Dear Dr. Don,
We recently refinanced our mortgage of $87,000 to get a lower monthly payment. We just found out the loan we have is not really a mortgage but a home equity line of credit. Are we at a disadvantage with this type of loan? It’s a 15-year loan at 3.99 percent interest with a $500 penalty if we pay it off in the first three years. We always buy down the principal when possible. The line is secured by the property. Does this type of loan cost more in the long run? Can I still get another home equity line of credit or second mortgage, if necessary?
— Robin Refi
Home equity lines of credit, or HELOCs, and home equity loans are secured by the property. To the extent allowed by the tax code, based on the size and use of the loan proceeds, the interest expense is tax deductible.
Home equity lines and loans used to be called second mortgages. That’s because there was almost always a first mortgage that was first in line to be repaid in the event that the home went in to foreclosure. (That’s why it’s called a first mortgage.) When you use a HELOC to refinance your first mortgage, however, then the HELOC gets to sit first chair, and it has first dibs on the home’s value in foreclosure.
There are two disadvantages to a HELOC. One is that the interest rate is variable and can change over time. That’s a disadvantage if rates head higher. The other is that the HELOC lender may have recourse in a foreclosure if the proceeds from foreclosure don’t cover the outstanding loan balance.
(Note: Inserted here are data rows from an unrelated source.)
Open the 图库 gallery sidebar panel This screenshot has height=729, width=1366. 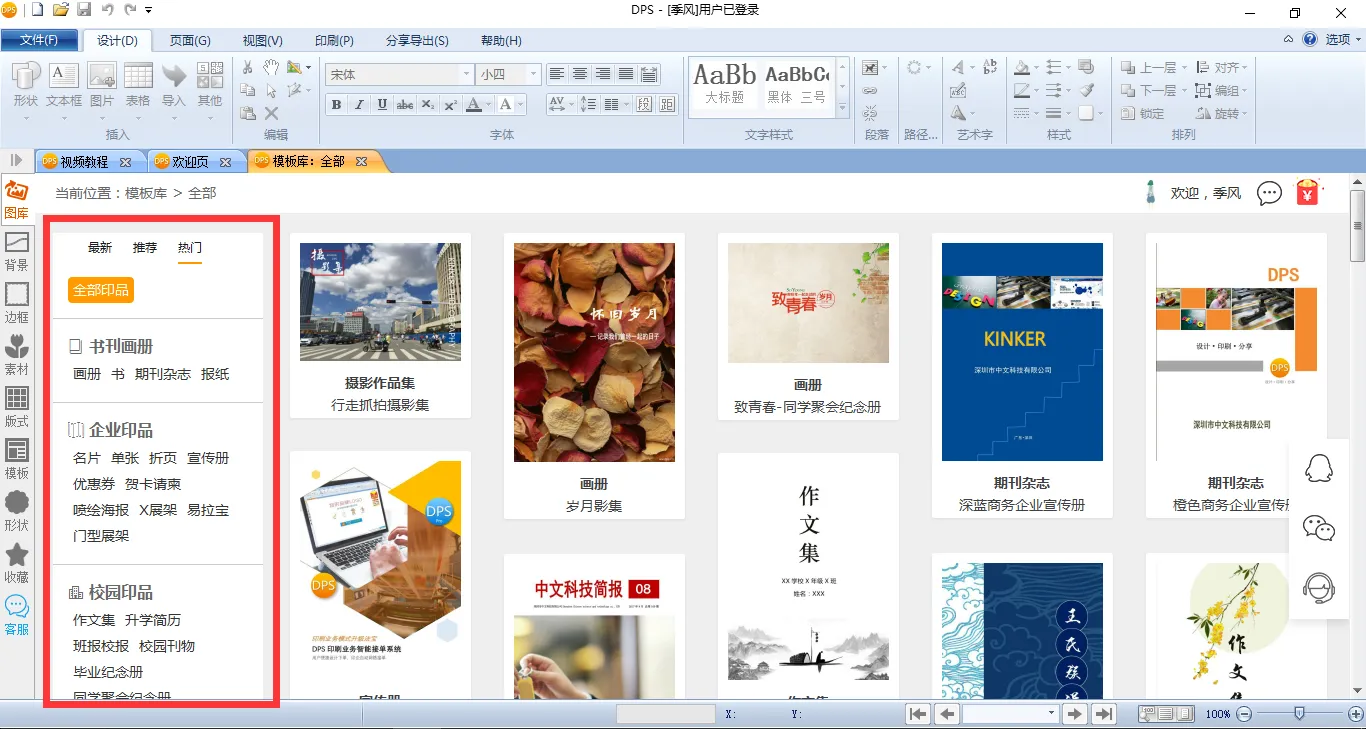pos(16,198)
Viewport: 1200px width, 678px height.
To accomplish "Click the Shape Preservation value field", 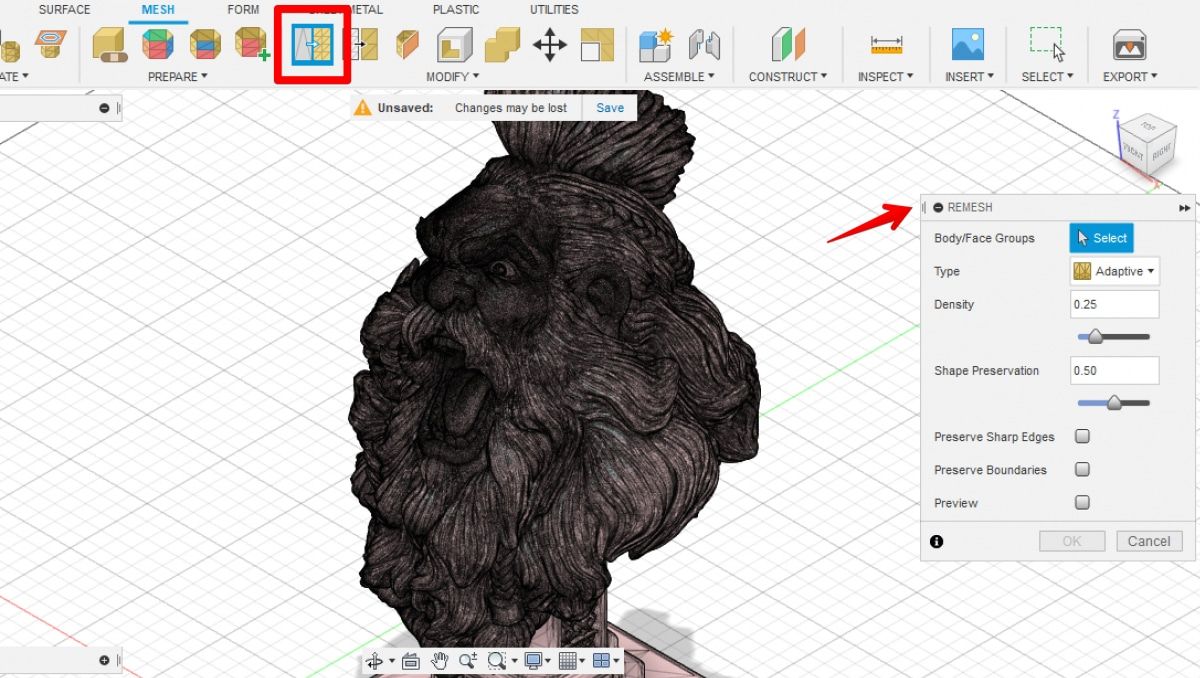I will pos(1114,370).
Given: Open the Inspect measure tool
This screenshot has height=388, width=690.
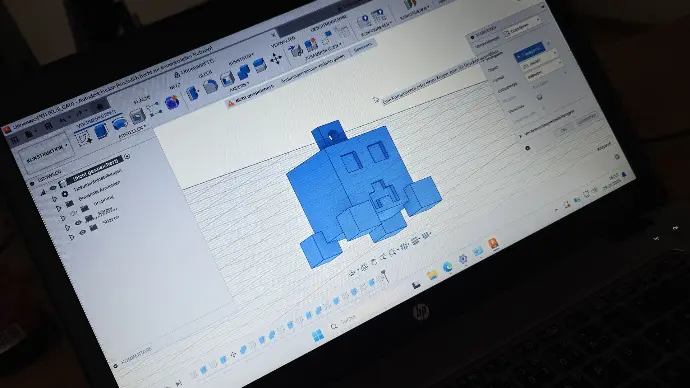Looking at the screenshot, I should pos(296,52).
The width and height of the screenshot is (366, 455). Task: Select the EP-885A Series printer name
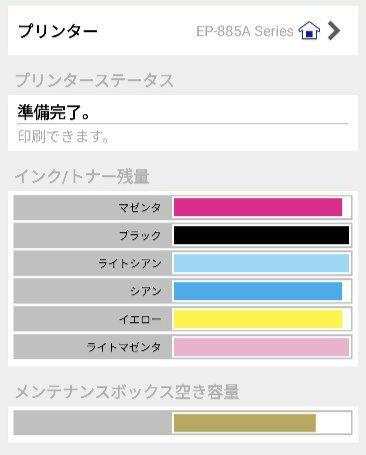(x=245, y=31)
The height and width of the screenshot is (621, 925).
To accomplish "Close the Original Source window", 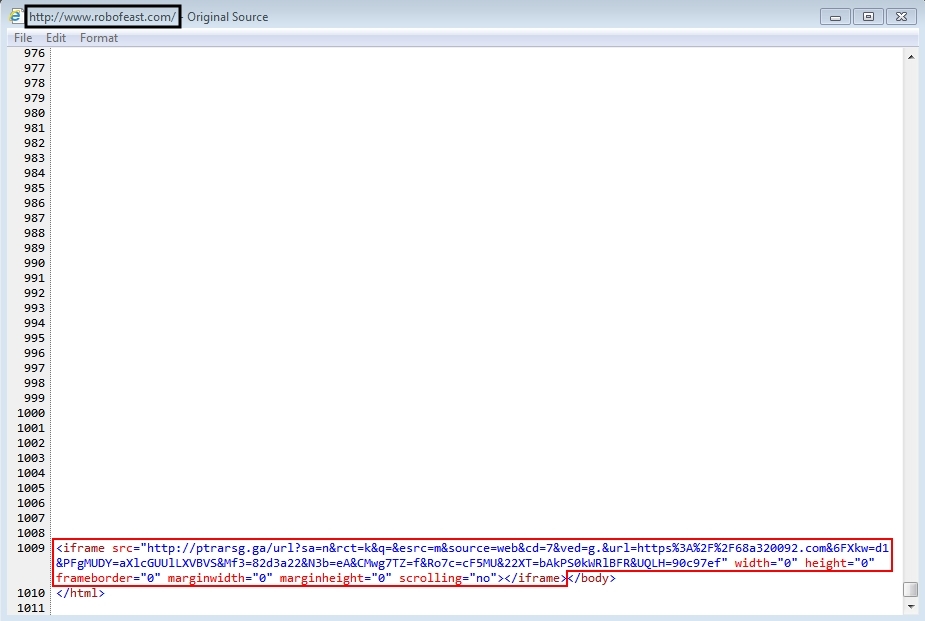I will click(900, 16).
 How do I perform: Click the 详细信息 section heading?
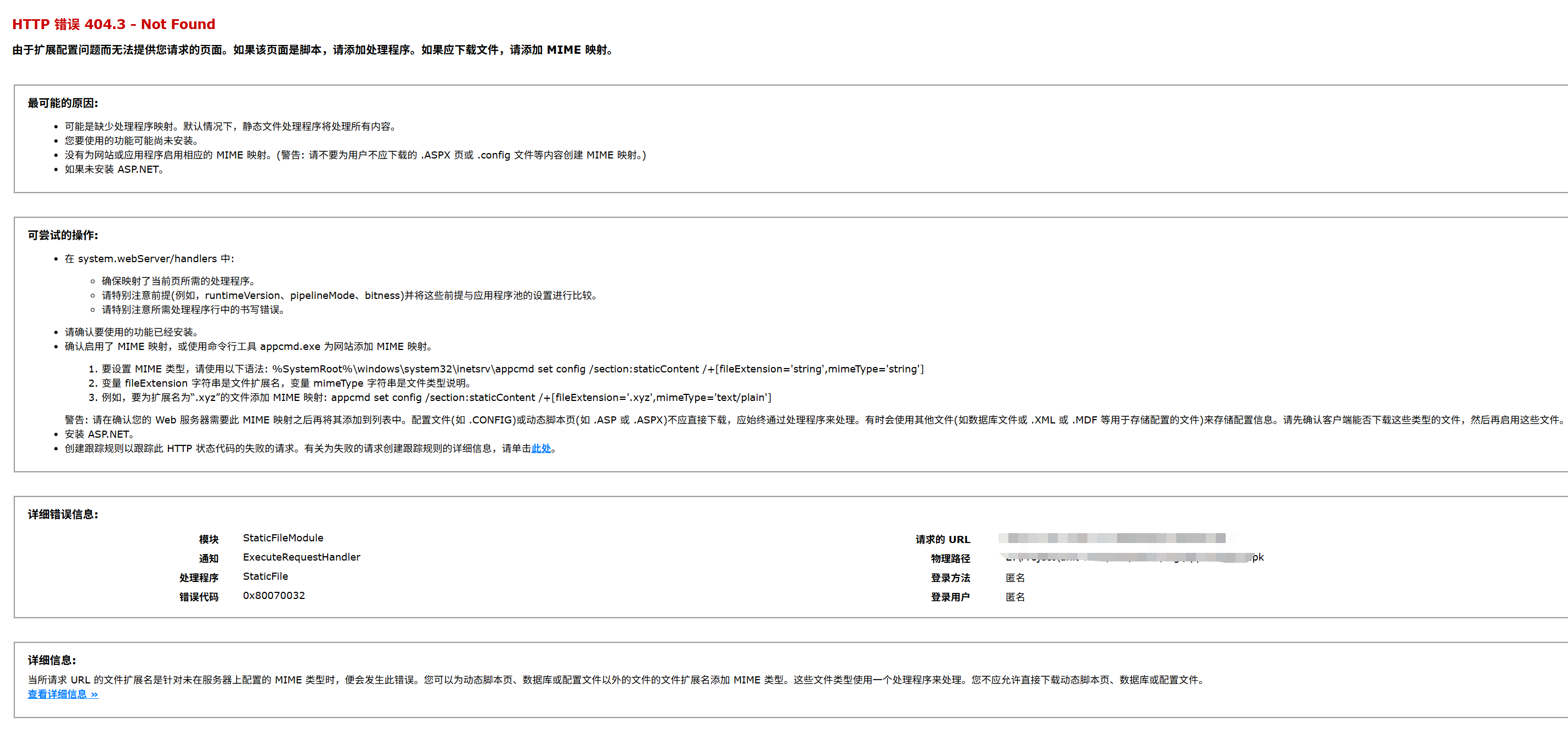point(51,659)
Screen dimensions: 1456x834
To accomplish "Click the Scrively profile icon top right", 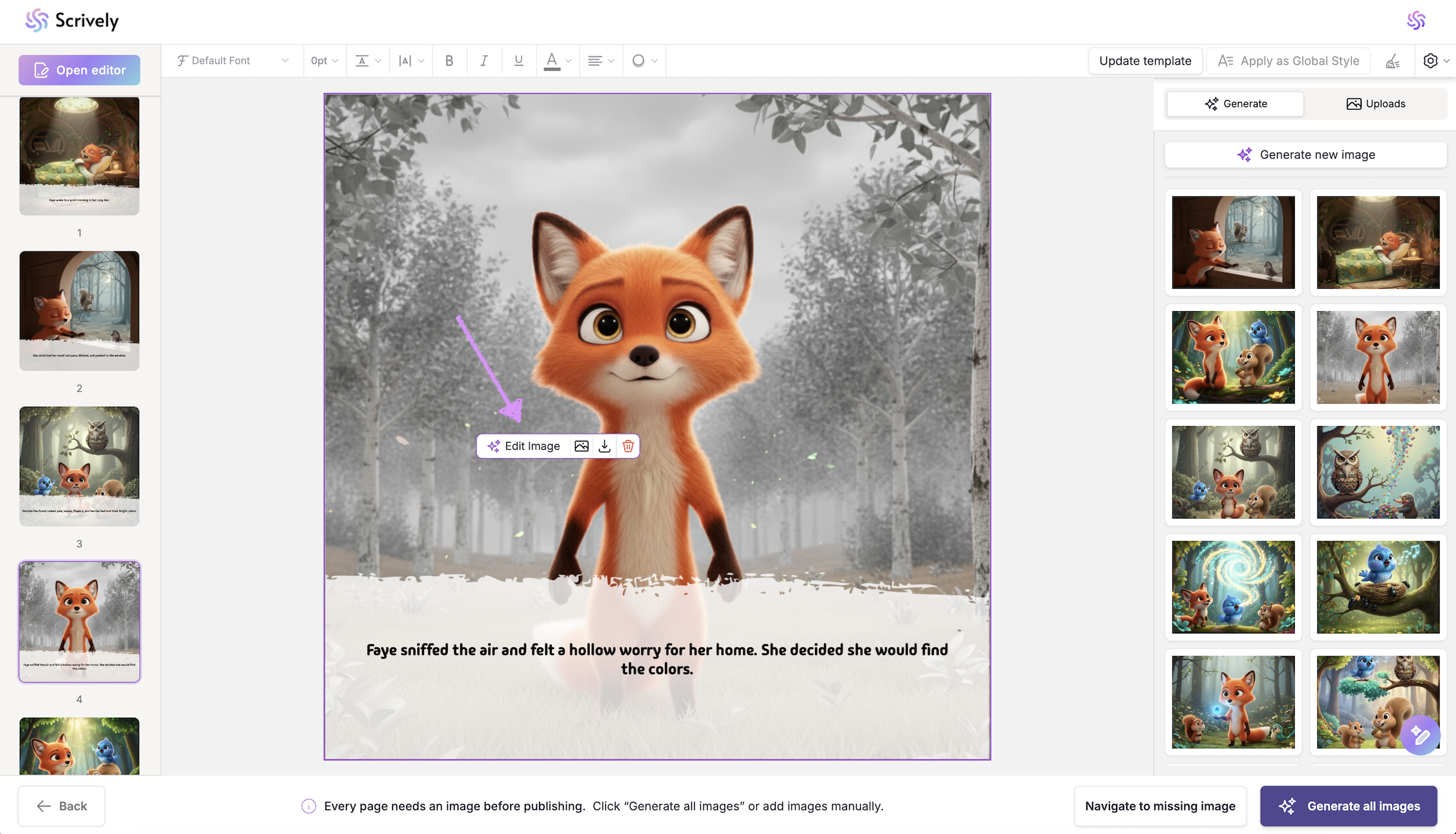I will coord(1416,21).
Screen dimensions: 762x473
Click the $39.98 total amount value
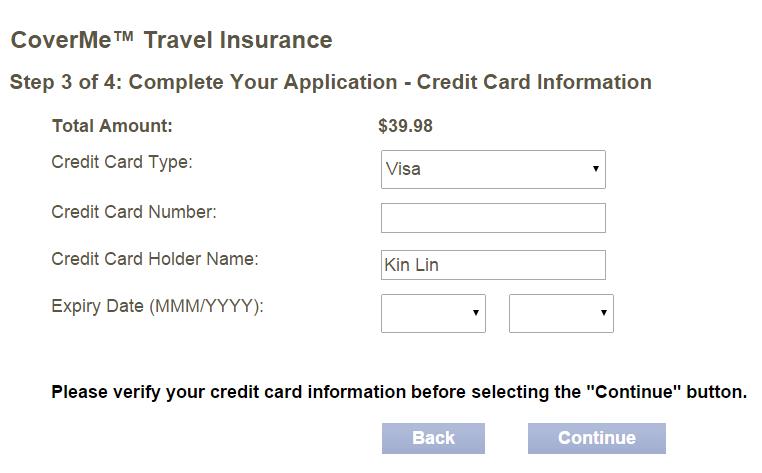pos(406,126)
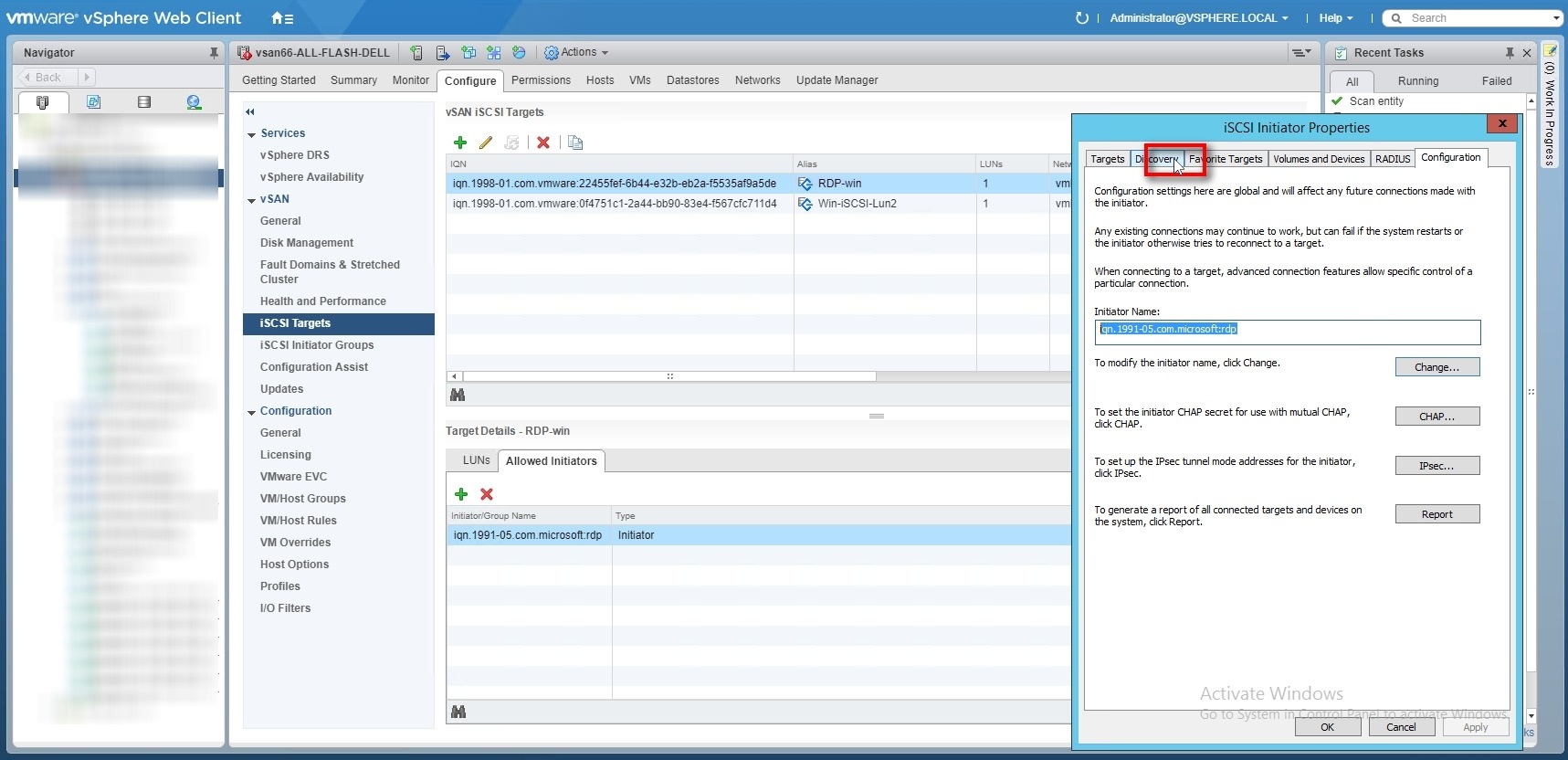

Recourse laws vary by state. What’s meant by recourse is that the lender can go after other assets than just the property in seeking repayment on the loan.
Another issue is that HELOCs, at least in the early years of the loan, are interest-only. You’re not paying down principal unless you take the initiative to do so. You say you do that on a regular basis, so it shouldn’t be a big issue with you.
If you have a HELOC sitting first chair, then you might be able to get a second home equity line or loan on the property. It won’t be easy, and it could be a better deal to request an increase in the size of the original HELOC or to refinance the HELOC in a larger amount than to get a second loan. You’ll be able to decide down the road if that situation comes up.
I think most of your confusion is with the way the loan appears in the bank’s online banking system, not with anything related to tax code or state laws concerning recourse.
You decided on this path in refinancing your mortgage. Unless something I’ve said gives you pause, then stay the course, and move on with your lives.